Parasitic soil-borne worms are wreaking havoc on developing countries in the tropics. Infection with these parasites results in malaise, weakness, malnutrition and other debilitating symptoms and can cause birth defects and impair growth in children.
Parasitic soil-borne worms infect more than one billion people worldwide, mostly in low-income communities in developing countries that lack comprehensive health care and sanitation systems. Parasites are becoming less susceptible to the few available anthelmintic drugs, so the search for new compounds is urgently required.
Taylor Davie, first author of the study and a graduate student at the Donnelly Center for Cellular and Biomolecular Research at the University of Toronto
The study was published today in the journal Nature Communications.
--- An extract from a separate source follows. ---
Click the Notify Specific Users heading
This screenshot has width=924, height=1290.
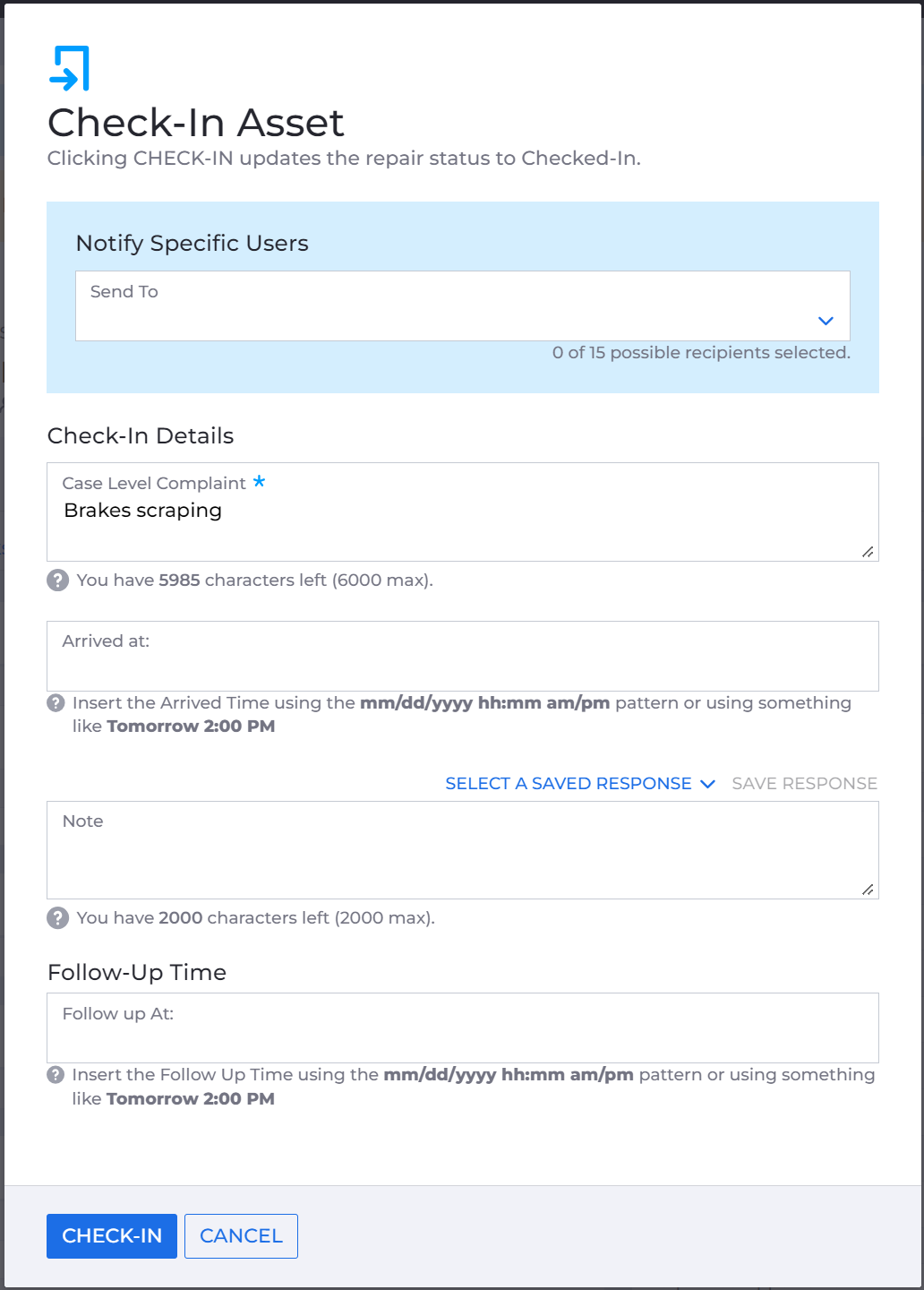coord(192,244)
Many species of parasitic worms spend most of their life cycle inside a human host. To adapt to the conditions of the intestinal environment, especially the lack of oxygen, the parasite switches to a type of metabolism that depends on a molecule called rhodoquinone (RQ).
The parasite can survive inside its human host for many months using RQ-dependent metabolism.
The research team decided to target the parasitic worm's adaptive metabolic process because RQ is only present in the parasite's system; the person does not produce or use RQ. Therefore, compounds that can regulate the production or activity of this molecule selectively kill the parasite without harming the human host.
Researchers screened natural compounds isolated from plants, fungi and bacteria using the model organism C. Elegans. Although not a parasite, this worm also depends on RQ for metabolism when oxygen is not available.
"This is the first time we have been able to look for drugs that specifically target the unusual metabolism of these parasites," said Andrew Fraser, the study's principal investigator and professor of molecular genetics at the Donnelly Center and Temerty School of Medicine.
"This screen was made possible by recent successes by our group and others in using C. Elegans to study RQ-dependent metabolism, as well as our collaboration with RIKEN, one of Japan's largest research agencies. We scanned their outstanding collection of 25,000 natural compounds, which led to the discovery of a family of benzimidazole compounds that kill worms depending on this type of metabolism."
Researchers propose using a multi-dose regimen using a newly discovered family of compounds to treat parasitic worms. Although single dose treatment is more convenient for mass drug treatment programs, a longer treatment program will be more effective in killing parasites.
“We are very pleased with the results of the research for which we used our library,” said Hiroyuki Osada, professor of pharmacy at Shizuoka University and director of the chemical biology group at the RIKEN Center for Sustainable Resources.
"The study demonstrates the power of the screening approach, allowing researchers in this case to screen a very large number of molecules within a concentrated collection of natural products. Screens are very efficient, which is key to addressing urgent research questions of global importance like this."
Next steps for the research team include refining the new class of inhibitors through additional in vivo tests with parasitic worms, which will be conducted by the Kaiser laboratory at the University of Basel in Switzerland, and continuing the search for compounds that inhibit RQ.
"This study is just the beginning," Fraser said. "We have found several other very potent compounds that affect this metabolism, including for the first time a compound that blocks the worms' ability to produce RQ. We hope our screens will help develop drugs to treat major pathogens around the world."
This research was supported by the Institutes of Health Canada and the European Molecular Biology Organization.